Is this a bug? Or is this intended to work this way?

My PHP version:

PHP 7.2.14 (cli) (built: Jan  9 2019 22:23:26) ( ZTS MSVC15 (Visual C++ 2017) x64 )
Copyright (c) 1997-2018 The PHP Group
Zend Engine v3.2.0, Copyright (c) 1998-2018 Zend Technologies
Adam Baranyai
  • 3,635
  • 3
  • 29
  • 68
  • [Have a read](https://www.sitepoint.com/parallel-programming-pthreads-php-fundamentals/). Also, make sure you're using > PHP 7.2 in ZTS mode. [See the docs](http://php.net/manual/en/pthreads.requirements.php): `pthreads requires a build of PHP with ZTS (Zend Thread Safety) enabled ( --enable-maintainer-zts or --enable-zts on Windows )` and `Caution Zend Thread Safety cannot be enabled post build; it is a build time configuration option.` As an additional side-note: you're executing via command line right? Because you must. – rkeet Jan 16 '19 at 14:38
  • @rkeet as pthread is running, it means that I already did all the above. The problem is, that workers aren't being used optimally by pthreads `Pool` class, or so it seems. – Adam Baranyai Jan 16 '19 at 15:24
  • 1
    Actually, running not-zts (so nts), you can still include pthreads. Just means threads won't run asynchronously. Could you run `php -v` in your command line and post the output in the question please? – rkeet Jan 17 '19 at 06:57
  • @rkeet updated the question. If I manually assign the tasks to the workers, the desired output can be achieved, but only with a hacky workaround, as the function that was needed for doing this manually the right way, (`Worker::isWorking()`) was deprecated in pthreads 3. – Adam Baranyai Jan 17 '19 at 10:18
  • Well, judging by the version and the code, I'm out of ideas as it "should" work. Now I can only assume there's something else (code not in question, another PHP module, etc etc) that might be of influence here. Hope someone else has ideas. – rkeet Jan 17 '19 at 10:36
  • @rkeet I also posted this as an issue to the official github page.Let's see if they can reproduce this. – Adam Baranyai Jan 17 '19 at 10:38

3 Answers3

0

For some reason my Docker has crapped itself now that I've updated Windows to 1809, so posting untested. (So sorry, no output to give atm)
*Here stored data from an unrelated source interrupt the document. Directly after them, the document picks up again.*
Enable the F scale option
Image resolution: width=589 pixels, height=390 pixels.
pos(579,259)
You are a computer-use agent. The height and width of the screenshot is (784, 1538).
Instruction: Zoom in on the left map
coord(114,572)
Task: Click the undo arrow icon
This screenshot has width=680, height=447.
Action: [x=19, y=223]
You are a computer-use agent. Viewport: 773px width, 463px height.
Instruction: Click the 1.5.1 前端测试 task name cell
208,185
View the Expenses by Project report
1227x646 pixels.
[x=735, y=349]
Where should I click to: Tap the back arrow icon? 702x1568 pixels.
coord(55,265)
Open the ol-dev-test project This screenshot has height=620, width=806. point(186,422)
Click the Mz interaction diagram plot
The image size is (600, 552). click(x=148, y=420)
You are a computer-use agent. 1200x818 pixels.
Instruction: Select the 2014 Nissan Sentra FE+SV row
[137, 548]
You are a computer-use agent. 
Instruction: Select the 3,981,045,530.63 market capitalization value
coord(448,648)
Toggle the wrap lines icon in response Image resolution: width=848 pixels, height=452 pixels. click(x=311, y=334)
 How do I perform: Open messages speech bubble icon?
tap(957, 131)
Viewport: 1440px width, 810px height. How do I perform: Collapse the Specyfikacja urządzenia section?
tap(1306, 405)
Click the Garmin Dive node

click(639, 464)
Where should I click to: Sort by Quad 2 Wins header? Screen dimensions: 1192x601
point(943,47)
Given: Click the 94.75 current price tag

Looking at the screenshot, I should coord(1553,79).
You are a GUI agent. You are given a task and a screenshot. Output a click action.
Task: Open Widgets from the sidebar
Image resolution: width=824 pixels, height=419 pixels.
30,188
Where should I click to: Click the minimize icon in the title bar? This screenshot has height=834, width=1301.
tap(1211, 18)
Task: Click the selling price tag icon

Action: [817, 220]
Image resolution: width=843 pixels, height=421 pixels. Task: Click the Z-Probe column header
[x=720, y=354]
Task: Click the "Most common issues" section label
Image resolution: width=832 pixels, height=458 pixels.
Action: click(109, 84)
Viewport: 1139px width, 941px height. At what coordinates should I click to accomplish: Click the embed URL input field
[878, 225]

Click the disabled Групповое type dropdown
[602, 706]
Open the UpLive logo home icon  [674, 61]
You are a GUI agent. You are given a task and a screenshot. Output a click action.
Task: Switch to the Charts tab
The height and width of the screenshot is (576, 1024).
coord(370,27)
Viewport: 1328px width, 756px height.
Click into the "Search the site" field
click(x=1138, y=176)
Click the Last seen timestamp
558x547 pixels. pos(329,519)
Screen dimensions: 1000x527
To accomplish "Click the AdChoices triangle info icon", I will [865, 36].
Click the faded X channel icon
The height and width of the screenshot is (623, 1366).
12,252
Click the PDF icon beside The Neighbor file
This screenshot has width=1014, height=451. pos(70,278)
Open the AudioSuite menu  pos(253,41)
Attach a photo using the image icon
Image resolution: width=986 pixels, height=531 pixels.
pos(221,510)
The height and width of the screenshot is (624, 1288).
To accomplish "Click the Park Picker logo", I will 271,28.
Modified existing code I use in a project with your counter + sleep.

$pool = new Pool(2);
foreach ([0,1,2,3] as $count) {
    $pool->submit(
        new class ($count) extends Threaded
        {
            private $count;

            public function __construct(int $count)
            {
                $this->count= $count;
            }

            public function run()
            {
                if ($this->count== 0) {
                    sleep(3);
                    echo $this->count . " is ready\n";
                } else {
                    echo $this->count . " is ready\n";
                }
            }
        }
    );
}

while ($pool->collect());

$pool->shutdown();

I use anonymous class (new class ($count) extends Threaded) as the submit() param.

On the server this runs perfectly, using a Docker instance running PHP ZTS 7.2.13 on Alpine 3.8

rkeet
  • 3,406
  • 2
  • 23
  • 49
  • So, other than the anonymous class, what is the key difference between this and the code in the question, that makes you think it would solve the problem? Or are you essentially saying "it works for me, so the problem is with your configuration"? – IMSoP Jan 17 '19 at 10:21
  • The latter pretty much. It was a bit much for a comment ;-) And since I was busy with your question at the time I thought to straight away post this instead of waiting for an update to your question and continue work in the meantime ;-) (I didn't expect this to do anything different, just wanted to show what I had that works, if someone provides a solution or I can help figure it out, I'll update, else it's just info) – rkeet Jan 17 '19 at 10:27
0

Let me answer: from what I know about pthreads in php, pool is like number of proccessing php.exe that can be run at the same times.

So in your case, you define two pool by using new Pool(2, 'Worker', []);

So let's make abstract explanation about it. There is 2 Pool, call it as PoolA and PoolB.

Loop from 0 to 3, each loop submit task to Pool.

There are 4 tasks from 0 to 3, lets call them by task0, task1, task2, task3.

When loop occur, from my perspective, it should be queue like this

PoolA -> submit task0
PoolB -> submit task1
PoolA -> submit task2
PoolB -> submit task3

But from class Work that will be task0, ... till task3.

Situation/Condition

You define some logic in run() => when parameter(in this case $id from constructor) is 0, then sleep(3).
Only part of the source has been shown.